▶ [The records]:
--*--

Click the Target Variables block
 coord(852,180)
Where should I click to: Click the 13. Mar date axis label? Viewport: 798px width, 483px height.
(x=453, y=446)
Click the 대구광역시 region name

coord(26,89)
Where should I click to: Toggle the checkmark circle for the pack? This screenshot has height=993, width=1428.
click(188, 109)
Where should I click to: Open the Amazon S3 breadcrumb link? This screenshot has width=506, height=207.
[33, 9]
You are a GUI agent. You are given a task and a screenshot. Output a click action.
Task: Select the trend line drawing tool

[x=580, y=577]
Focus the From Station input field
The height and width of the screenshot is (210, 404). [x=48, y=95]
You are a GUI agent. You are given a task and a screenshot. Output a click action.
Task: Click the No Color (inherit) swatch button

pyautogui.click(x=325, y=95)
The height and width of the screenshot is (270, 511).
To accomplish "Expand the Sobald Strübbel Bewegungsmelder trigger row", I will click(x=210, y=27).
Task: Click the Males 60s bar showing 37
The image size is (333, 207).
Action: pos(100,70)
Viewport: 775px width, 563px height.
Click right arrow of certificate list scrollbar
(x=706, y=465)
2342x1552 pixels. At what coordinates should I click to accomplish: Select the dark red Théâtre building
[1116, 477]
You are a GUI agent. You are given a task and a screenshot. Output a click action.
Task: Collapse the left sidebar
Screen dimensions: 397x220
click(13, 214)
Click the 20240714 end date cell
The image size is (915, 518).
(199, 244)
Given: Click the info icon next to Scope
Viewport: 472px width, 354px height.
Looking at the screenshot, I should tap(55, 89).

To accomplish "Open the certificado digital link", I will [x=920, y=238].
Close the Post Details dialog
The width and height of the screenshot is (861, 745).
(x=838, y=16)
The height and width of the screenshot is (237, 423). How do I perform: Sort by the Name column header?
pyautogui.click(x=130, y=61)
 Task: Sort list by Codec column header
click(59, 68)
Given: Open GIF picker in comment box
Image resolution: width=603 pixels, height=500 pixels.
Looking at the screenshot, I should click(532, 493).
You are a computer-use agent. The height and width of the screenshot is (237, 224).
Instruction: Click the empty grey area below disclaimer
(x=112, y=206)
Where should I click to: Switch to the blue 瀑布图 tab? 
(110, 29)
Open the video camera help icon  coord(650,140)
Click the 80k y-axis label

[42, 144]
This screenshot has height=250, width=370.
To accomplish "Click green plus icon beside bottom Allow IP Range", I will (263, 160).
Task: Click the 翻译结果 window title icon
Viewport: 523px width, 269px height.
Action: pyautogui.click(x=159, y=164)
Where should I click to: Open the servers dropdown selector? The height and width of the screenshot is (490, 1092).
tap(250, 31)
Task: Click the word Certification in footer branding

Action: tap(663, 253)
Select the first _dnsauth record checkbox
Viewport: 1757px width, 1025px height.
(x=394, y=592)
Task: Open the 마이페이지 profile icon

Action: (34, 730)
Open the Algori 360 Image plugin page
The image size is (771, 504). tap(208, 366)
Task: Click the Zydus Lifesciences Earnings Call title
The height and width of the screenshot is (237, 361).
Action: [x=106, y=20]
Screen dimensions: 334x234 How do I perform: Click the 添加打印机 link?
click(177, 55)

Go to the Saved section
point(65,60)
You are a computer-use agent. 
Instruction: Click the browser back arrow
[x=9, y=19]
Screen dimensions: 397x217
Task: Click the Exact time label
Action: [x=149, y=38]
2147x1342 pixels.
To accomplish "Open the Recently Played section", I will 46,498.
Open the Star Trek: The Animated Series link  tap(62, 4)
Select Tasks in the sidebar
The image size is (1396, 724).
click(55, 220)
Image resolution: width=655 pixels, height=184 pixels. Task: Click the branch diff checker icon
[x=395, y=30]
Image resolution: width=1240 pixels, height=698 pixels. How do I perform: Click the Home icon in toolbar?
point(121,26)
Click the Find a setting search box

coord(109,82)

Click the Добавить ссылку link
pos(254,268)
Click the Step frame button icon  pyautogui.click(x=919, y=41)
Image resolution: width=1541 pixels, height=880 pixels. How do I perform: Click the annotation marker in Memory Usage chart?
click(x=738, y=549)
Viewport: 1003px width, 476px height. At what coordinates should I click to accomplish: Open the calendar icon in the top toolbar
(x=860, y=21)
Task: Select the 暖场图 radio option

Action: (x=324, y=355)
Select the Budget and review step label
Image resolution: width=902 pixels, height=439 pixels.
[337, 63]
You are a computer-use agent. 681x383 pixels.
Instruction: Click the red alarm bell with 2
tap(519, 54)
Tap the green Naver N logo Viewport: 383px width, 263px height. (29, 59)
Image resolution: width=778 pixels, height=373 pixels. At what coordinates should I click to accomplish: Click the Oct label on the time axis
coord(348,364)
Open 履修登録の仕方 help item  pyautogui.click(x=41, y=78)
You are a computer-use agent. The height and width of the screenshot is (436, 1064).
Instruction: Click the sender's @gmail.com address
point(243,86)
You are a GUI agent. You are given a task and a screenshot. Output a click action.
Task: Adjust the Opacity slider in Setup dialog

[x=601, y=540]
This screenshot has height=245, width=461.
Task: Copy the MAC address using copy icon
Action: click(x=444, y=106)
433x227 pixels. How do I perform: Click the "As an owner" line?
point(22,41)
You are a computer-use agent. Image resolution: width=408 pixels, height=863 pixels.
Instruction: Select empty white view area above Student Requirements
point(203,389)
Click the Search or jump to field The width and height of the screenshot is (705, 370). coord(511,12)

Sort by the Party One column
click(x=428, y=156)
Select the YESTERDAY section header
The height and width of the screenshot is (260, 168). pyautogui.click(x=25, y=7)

--*--

▶ [Exercise brief]: Format the items above as a JSON list of strings, one string per line, leaving out blank lines.

▶ [Completed exercise]:
[
  "Click the Target Variables block",
  " coord(852,180)",
  "Where should I click to: Click the 13. Mar date axis label? Viewport: 798px width, 483px height.",
  "(x=453, y=446)",
  "Click the 대구광역시 region name",
  "coord(26,89)",
  "Where should I click to: Toggle the checkmark circle for the pack? This screenshot has height=993, width=1428.",
  "click(188, 109)",
  "Where should I click to: Open the Amazon S3 breadcrumb link? This screenshot has width=506, height=207.",
  "[33, 9]",
  "You are a GUI agent. You are given a task and a screenshot. Output a click action.",
  "Task: Select the trend line drawing tool",
  "[x=580, y=577]",
  "Focus the From Station input field",
  "The height and width of the screenshot is (210, 404). [x=48, y=95]",
  "You are a GUI agent. You are given a task and a screenshot. Output a click action.",
  "Task: Click the No Color (inherit) swatch button",
  "pyautogui.click(x=325, y=95)",
  "The height and width of the screenshot is (270, 511).",
  "To accomplish \"Expand the Sobald Strübbel Bewegungsmelder trigger row\", I will click(x=210, y=27).",
  "Task: Click the Males 60s bar showing 37",
  "The image size is (333, 207).",
  "Action: pos(100,70)",
  "Viewport: 775px width, 563px height.",
  "Click right arrow of certificate list scrollbar",
  "(x=706, y=465)",
  "2342x1552 pixels. At what coordinates should I click to accomplish: Select the dark red Théâtre building",
  "[1116, 477]",
  "You are a GUI agent. You are given a task and a screenshot. Output a click action.",
  "Task: Collapse the left sidebar",
  "Screen dimensions: 397x220",
  "click(13, 214)",
  "Click the 20240714 end date cell",
  "The image size is (915, 518).",
  "(199, 244)",
  "Given: Click the info icon next to Scope",
  "Viewport: 472px width, 354px height.",
  "Looking at the screenshot, I should tap(55, 89).",
  "To accomplish \"Open the certificado digital link\", I will [x=920, y=238].",
  "Close the Post Details dialog",
  "The width and height of the screenshot is (861, 745).",
  "(x=838, y=16)",
  "The height and width of the screenshot is (237, 423). How do I perform: Sort by the Name column header?",
  "pyautogui.click(x=130, y=61)",
  " Task: Sort list by Codec column header",
  "click(59, 68)",
  "Given: Open GIF picker in comment box",
  "Image resolution: width=603 pixels, height=500 pixels.",
  "Looking at the screenshot, I should click(532, 493).",
  "You are a computer-use agent. The height and width of the screenshot is (237, 224).",
  "Instruction: Click the empty grey area below disclaimer",
  "(x=112, y=206)",
  "Where should I click to: Switch to the blue 瀑布图 tab? ",
  "(110, 29)",
  "Open the video camera help icon  coord(650,140)",
  "Click the 80k y-axis label",
  "[42, 144]",
  "This screenshot has height=250, width=370.",
  "To accomplish \"Click green plus icon beside bottom Allow IP Range\", I will (263, 160).",
  "Task: Click the 翻译结果 window title icon",
  "Viewport: 523px width, 269px height.",
  "Action: pyautogui.click(x=159, y=164)",
  "Where should I click to: Open the servers dropdown selector? The height and width of the screenshot is (490, 1092).",
  "tap(250, 31)",
  "Task: Click the word Certification in footer branding",
  "Action: tap(663, 253)",
  "Select the first _dnsauth record checkbox",
  "Viewport: 1757px width, 1025px height.",
  "(x=394, y=592)",
  "Task: Open the 마이페이지 profile icon",
  "Action: (34, 730)",
  "Open the Algori 360 Image plugin page",
  "The image size is (771, 504). tap(208, 366)",
  "Task: Click the Zydus Lifesciences Earnings Call title",
  "The height and width of the screenshot is (237, 361).",
  "Action: [x=106, y=20]",
  "Screen dimensions: 334x234 How do I perform: Click the 添加打印机 link?",
  "click(177, 55)",
  "Go to the Saved section",
  "point(65,60)",
  "You are a computer-use agent. ",
  "Instruction: Click the browser back arrow",
  "[x=9, y=19]",
  "Screen dimensions: 397x217",
  "Task: Click the Exact time label",
  "Action: [x=149, y=38]",
  "2147x1342 pixels.",
  "To accomplish \"Open the Recently Played section\", I will 46,498.",
  "Open the Star Trek: The Animated Series link  tap(62, 4)",
  "Select Tasks in the sidebar",
  "The image size is (1396, 724).",
  "click(55, 220)",
  "Image resolution: width=655 pixels, height=184 pixels. Task: Click the branch diff checker icon",
  "[x=395, y=30]",
  "Image resolution: width=1240 pixels, height=698 pixels. How do I perform: Click the Home icon in toolbar?",
  "point(121,26)",
  "Click the Find a setting search box",
  "coord(109,82)",
  "Click the Добавить ссылку link",
  "pos(254,268)",
  "Click the Step frame button icon  pyautogui.click(x=919, y=41)",
  "Image resolution: width=1541 pixels, height=880 pixels. How do I perform: Click the annotation marker in Memory Usage chart?",
  "click(x=738, y=549)",
  "Viewport: 1003px width, 476px height. At what coordinates should I click to accomplish: Open the calendar icon in the top toolbar",
  "(x=860, y=21)",
  "Task: Select the 暖场图 radio option",
  "Action: (x=324, y=355)",
  "Select the Budget and review step label",
  "Image resolution: width=902 pixels, height=439 pixels.",
  "[337, 63]",
  "You are a computer-use agent. 681x383 pixels.",
  "Instruction: Click the red alarm bell with 2",
  "tap(519, 54)",
  "Tap the green Naver N logo Viewport: 383px width, 263px height. (29, 59)",
  "Image resolution: width=778 pixels, height=373 pixels. At what coordinates should I click to accomplish: Click the Oct label on the time axis",
  "coord(348,364)",
  "Open 履修登録の仕方 help item  pyautogui.click(x=41, y=78)",
  "You are a computer-use agent. The height and width of the screenshot is (436, 1064).",
  "Instruction: Click the sender's @gmail.com address",
  "point(243,86)",
  "You are a GUI agent. You are given a task and a screenshot. Output a click action.",
  "Task: Adjust the Opacity slider in Setup dialog",
  "[x=601, y=540]",
  "This screenshot has height=245, width=461.",
  "Task: Copy the MAC address using copy icon",
  "Action: click(x=444, y=106)",
  "433x227 pixels. How do I perform: Click the \"As an owner\" line?",
  "point(22,41)",
  "You are a computer-use agent. Image resolution: width=408 pixels, height=863 pixels.",
  "Instruction: Select empty white view area above Student Requirements",
  "point(203,389)",
  "Click the Search or jump to field The width and height of the screenshot is (705, 370). coord(511,12)",
  "Sort by the Party One column",
  "click(x=428, y=156)",
  "Select the YESTERDAY section header",
  "The height and width of the screenshot is (260, 168). pyautogui.click(x=25, y=7)"
]